I’ve been using Mint without any issues for a while now. I only play Steam games, though.
Also on the latest Mint. I really like it. I was previously on PopOS and enjoyed that, too.
I use Arch with XFCE. Yes, it took a while to get running properly, and just the other day I went to print something and realized cups hadn’t even been installed yet, so I spent 15 minutes getting my printer up and running, so I totally get that it’s not for everyone. I like it because of the detailed wiki with great tutorials and instructions on getting things working, like the one I used to get a nextcloud installation working on my computer. And I like it because of the extensive Arch User Repository, so I know I can install whatever I like. I mostly just play Stardew Valley and trackmania on it. I’ve used Manjaro before and enjoyed that too, and it comes with all the benefits of arch.

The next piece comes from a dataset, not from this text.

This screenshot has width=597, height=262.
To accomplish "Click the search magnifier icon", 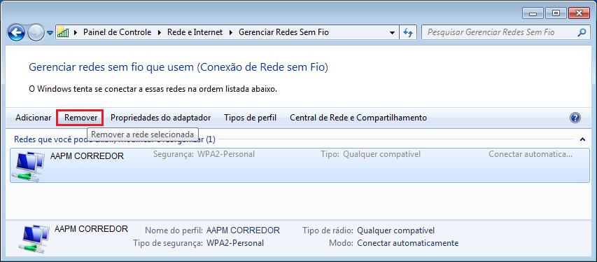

I installed Mint on my friends computer, which works totally fine, but I don’t know how it is for gaming; she definitely doesn’t game.
Arch really is a documentation project rather than a distro, their wiki tops most everything out there :)
Seriously, ArchWiki has taught me most of what I know about Linux.
Yeah, that’s basically where you go if you ever have some obscure problem, it’s incredibly useful really.
Pop!_OS. It just works, it’s easy, and it makes me enjoy using my computer.
I’m starting to want to try Pop… they seem to have quite a few fans around here!